# 1. Database-style DataFrame Merges

Merge operations combine DataFrames on common columns or indices.

In [0]:
# Import pandas as pd
import pandas as pd
from IPython.display import Image
import warnings
warnings.filterwarnings('ignore')

In [0]:
# Run this code
data_1 = pd.DataFrame({'key':['A','B','C','B','E','F','A','H','A','J'],
                      'values_1': range(10)})
print(data_1)

In [0]:
# Run this code
data_2 = pd.DataFrame({'key':['A','B','C'],
                       'values_2':range(3)})
print(data_2)

Our first DataFrame `data_1` has multiple rows with keys 'A' and 'B', whereas DataFrame `data_2` has only 1 row for each value in the `key` column. This is an example of `many-to-one` \\(^{1}\\) merge situation.

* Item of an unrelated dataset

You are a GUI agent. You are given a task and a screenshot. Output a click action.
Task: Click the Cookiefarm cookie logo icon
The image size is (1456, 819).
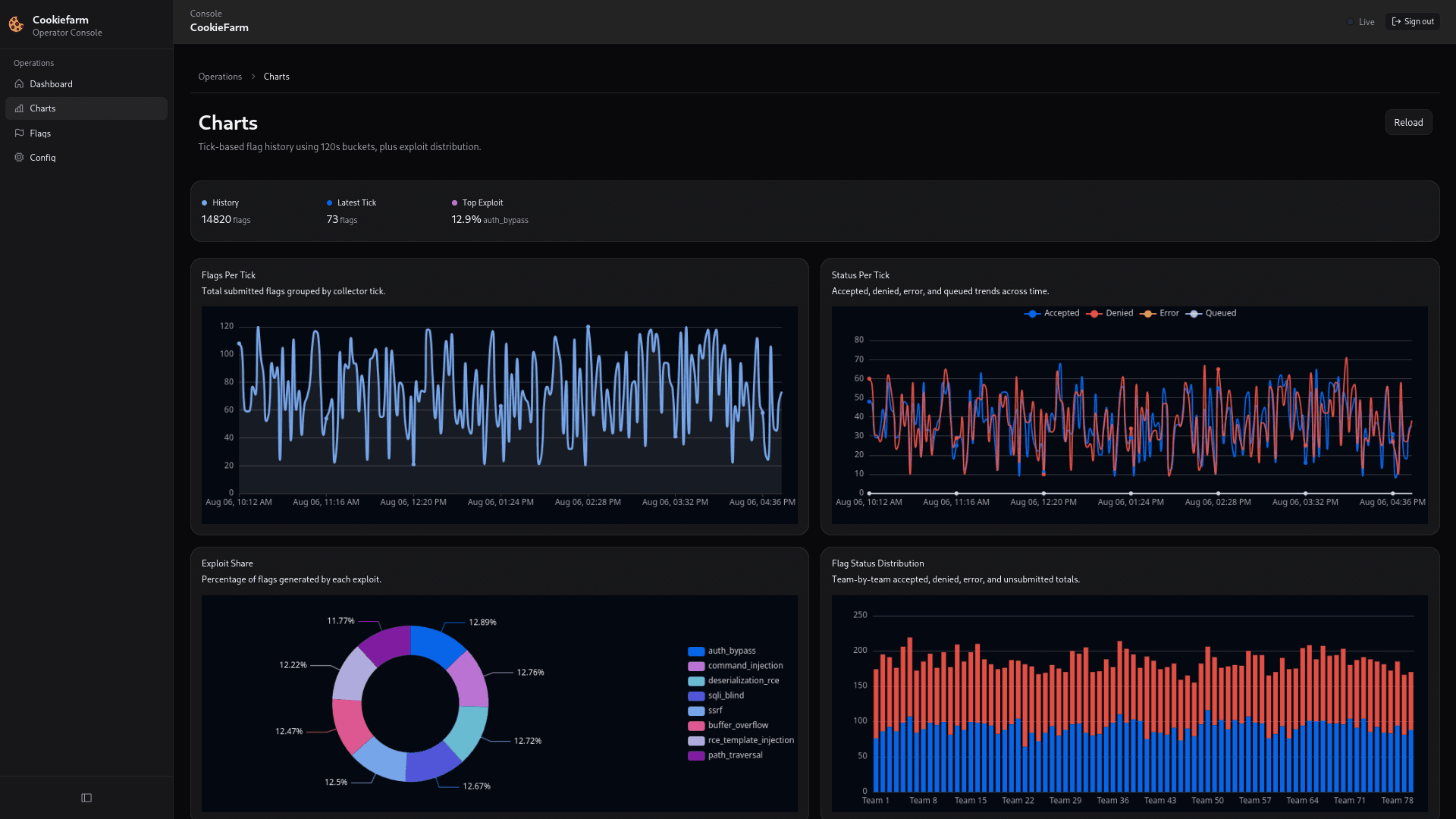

By merging these 2 dataframes we obtain following result:

In [0]:
# Merge data_1 and data_2
pd.merge(data_1, data_2)

Our DataFrames have the same column `key ` and in this case
[`.merge()`](https://pandas.pydata.org/pandas-docs/stable/reference/api/pandas.merge.html)
uses the overlapping column named as `keys` to join on. However it is a good practice to specify explicitly the `key` column like this:

In [0]:
# Merge data_1 and data_2, specify key column
pd.merge(data_1, data_2, on = 'key')

As you can notice 'E', 'F', 'H', 'J'  and associated data are missing from the result. It is because
[`merge()`](https://pandas.pydata.org/pandas-docs/stable/reference/api/pandas.merge.html)
acts with 'inner' merge (join) by default. However, we can explicitly specify it using `how = 'inner'`

**inner join** (or inner merge) keeps only those values that have a common key in both DataFrames, in our case 'A', 'B' and 'C'. 


Other possible options are:
 
- **left join** (left outer join)

We specify `how = 'left'`: it keeps each row from the left DataFrame and only those from the right DataFrame that match. Non-matching values are replaced with NaNs.


- **right join** (right outer join)

We specify `how = 'right'`: it is the opposite of left join. Non-matching values are filled with NaNs as well.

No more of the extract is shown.